- [What you will do]:
1/ State whether each statement below agrees with the concrete curing thread, answering yes or no and quoting the deciding words of the thread word for word. (a) The Resident Engineer would like to see the concrete water cured. (b) kenvlach recommends overwrapping the wet burlap with polyethylene sheeting. (c) The prototype reached a core temperature of 90 degrees C.
2/ Copy word for word the part of the concrete curing thread that runs from "Concrete Curing 2" up to and including "to compatibility problems.".

- [Quoted passage]:
Concrete Curing 2

[Zambo]

I planning the construction of a 30m high reinforced concrete tower. Section in plan 5m x 2m, concrete grade 90N/mm2.

The Resident Engineeer does not like curing agents (worried about them breaking down in the hot climate) and we have to paint the surface later which rules out some membranes due to compatibility problems.

The Resident Engineer would like to see water curing, sheeted in with mist sprays, high humidity etc. etc. I am considering whether shrink wrapping polythene sheet would be an alternative. The cost doesn't worry me as this is already an expensive structure, but anyone ever seen or tried this, will it work?

Zambo

 

[kenvlach]

I suggest the following: After stripping the forms off each stage, wrap the exposed concrete in several layers of burlap, placing a perforated polyethylene hose (irrigation drip tubing) around the top. Keep the burlap wet. Do not overwrap with polyethylene sheeting; it may save water, but due to the hot climate, I suggest simply using a little more water for evaporative cooling. Continue for at least 2 weeks (preferably 4) after completion of the pour.

This procedure is easier said than done, but it will keep the Resident Engineer happy, and give better concrete with minimal surface cracking. My limited experience with stiff, medium strength concrete mixes about half as strong as your 90 N/mm² (13053 psi) concrete suggests to me that it will absorb a lot of water while curing. I also coated several of these concrete pours with penetrating sealants for chemical resistance. The concrete kept wet for 28 days was ~fully cured and coated well; less critical areas that hadn’t been as well moistened were still highly alkaline and ‘ate’ the epoxy sealant (although we did a 3 wt% HCl neutralization and rinse).

Hope this helps. There may be higher tech methods or concrete admixtures with which I am not familiar, but old fashion methods are often still good.
Ken

 

[neil10]

Curing compounds are manufactured to breakdown over a period of time under UV light.They only lock in the water present in the mix from evaporation. Water curing is the best method to achive higher strength. There is an admixture available which is added with the mix water and claims to achieve internal curing.
contact MBT or Sika admixture manufacturers.

 

[flamby]

90MPa is a lot of strength. Can you give me an idea of mix composition?

Just curious.

 

[Zambo]

Been a bit of a delay in reply as we've been casting a prototype.

The charactersitic strength is 80MPa with a 12MPa margin giving a design strength of 92MPa. Concrete of this strength is achieved by using plasticisers to keep the water cement ratio low, silica fume and a PBFA or PFA OPC mix.

Curing has now become a bigger problem as early age curing with water was increasing the temperature gradient in the section and causing thermal cracking. We had temperatures of 70 deg. C in the core and 30 Deg C at the water cooled surface. Now we intend to keep the forms on for longer then wrap with polythene until the tmperature gradient reduces followed by water curing.

Any thoughts,

Zambo

 

[dirtsqueezer]

I have seen misting of a wall as you describe under visqueen under these conditions. I think plasticisers are always a good idea to use, as the contractor will have much less reason to add water on site. It takes out the element of low strenght results and all the problems that go along with a high w/c ratio- contractors don't add water to a mix that's already wet (using superplasticisers).

One more thing. If it's a massive pour, I have heard of suppliers producing using chipped ice in the mix. I believe it was for dam construction. That sounds a little different than what you're doing, but I just hadn't seen it mentioned elsewhere.

- [Data listing]:

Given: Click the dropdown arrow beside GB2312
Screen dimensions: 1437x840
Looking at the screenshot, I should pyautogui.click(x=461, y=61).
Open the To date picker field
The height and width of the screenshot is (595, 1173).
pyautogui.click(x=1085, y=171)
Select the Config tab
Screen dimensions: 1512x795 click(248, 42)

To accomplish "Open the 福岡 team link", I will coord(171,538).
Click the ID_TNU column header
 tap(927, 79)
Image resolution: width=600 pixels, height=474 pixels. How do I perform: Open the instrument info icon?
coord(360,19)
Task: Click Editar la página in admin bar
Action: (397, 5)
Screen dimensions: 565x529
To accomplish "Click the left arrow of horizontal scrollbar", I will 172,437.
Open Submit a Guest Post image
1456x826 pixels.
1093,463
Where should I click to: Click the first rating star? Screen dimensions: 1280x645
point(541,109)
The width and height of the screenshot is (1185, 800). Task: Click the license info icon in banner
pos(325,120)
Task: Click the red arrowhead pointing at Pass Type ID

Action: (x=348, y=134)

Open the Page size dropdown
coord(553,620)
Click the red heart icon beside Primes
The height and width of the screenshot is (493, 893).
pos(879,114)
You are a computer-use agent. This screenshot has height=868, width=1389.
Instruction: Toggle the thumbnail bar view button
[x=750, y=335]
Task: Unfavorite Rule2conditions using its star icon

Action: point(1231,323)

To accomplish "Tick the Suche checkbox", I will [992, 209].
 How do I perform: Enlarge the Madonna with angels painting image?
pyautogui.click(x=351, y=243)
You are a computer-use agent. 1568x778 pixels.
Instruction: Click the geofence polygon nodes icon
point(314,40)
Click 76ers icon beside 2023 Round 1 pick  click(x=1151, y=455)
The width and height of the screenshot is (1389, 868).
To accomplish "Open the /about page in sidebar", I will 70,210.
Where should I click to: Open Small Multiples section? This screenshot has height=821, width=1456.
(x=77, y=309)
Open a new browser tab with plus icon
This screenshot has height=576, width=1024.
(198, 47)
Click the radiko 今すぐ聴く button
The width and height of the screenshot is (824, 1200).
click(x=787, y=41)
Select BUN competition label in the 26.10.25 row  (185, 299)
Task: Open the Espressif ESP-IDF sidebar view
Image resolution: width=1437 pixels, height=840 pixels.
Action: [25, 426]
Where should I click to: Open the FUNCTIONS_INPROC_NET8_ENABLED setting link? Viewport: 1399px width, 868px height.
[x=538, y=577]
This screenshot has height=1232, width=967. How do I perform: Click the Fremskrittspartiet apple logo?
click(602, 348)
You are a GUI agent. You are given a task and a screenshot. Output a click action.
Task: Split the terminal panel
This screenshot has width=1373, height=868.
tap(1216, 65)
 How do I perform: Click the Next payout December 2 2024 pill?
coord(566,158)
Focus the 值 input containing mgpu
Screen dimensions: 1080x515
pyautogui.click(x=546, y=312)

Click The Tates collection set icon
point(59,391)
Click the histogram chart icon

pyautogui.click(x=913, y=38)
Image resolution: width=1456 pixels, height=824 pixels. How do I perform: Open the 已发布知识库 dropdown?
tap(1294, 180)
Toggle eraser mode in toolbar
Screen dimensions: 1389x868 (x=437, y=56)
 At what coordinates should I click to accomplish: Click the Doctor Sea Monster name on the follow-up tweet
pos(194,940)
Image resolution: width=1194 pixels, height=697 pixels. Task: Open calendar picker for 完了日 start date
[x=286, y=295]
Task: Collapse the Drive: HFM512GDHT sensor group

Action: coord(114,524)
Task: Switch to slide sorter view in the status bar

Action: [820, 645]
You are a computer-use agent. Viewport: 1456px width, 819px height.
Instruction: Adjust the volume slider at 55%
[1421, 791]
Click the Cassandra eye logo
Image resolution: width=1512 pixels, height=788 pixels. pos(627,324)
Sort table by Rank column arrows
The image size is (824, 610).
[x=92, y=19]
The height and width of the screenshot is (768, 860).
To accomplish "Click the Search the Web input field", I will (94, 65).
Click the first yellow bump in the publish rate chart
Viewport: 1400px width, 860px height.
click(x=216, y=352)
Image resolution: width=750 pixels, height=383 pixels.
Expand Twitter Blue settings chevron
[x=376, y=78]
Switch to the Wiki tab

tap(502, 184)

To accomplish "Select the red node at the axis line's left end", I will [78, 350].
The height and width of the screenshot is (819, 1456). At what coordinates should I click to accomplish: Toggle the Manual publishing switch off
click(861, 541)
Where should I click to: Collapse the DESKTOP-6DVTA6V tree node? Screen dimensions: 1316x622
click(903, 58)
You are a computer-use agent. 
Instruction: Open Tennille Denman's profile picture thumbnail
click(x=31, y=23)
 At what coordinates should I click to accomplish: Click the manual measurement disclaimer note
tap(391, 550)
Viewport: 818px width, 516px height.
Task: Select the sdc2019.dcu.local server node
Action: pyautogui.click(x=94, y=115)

- [Responses in order]:
1/
(a) Yes: "The Resident Engineer would like to see water curing, sheeted in with mist sprays, high humidity etc. etc."
(b) No: "Do not overwrap with polyethylene sheeting"
(c) No: "We had temperatures of 70 deg. C in the core and 30 Deg C at the water cooled surface."

2/
Concrete Curing 2

[Zambo]

I planning the construction of a 30m high reinforced concrete tower. Section in plan 5m x 2m, concrete grade 90N/mm2.

The Resident Engineeer does not like curing agents (worried about them breaking down in the hot climate) and we have to paint the surface later which rules out some membranes due to compatibility problems.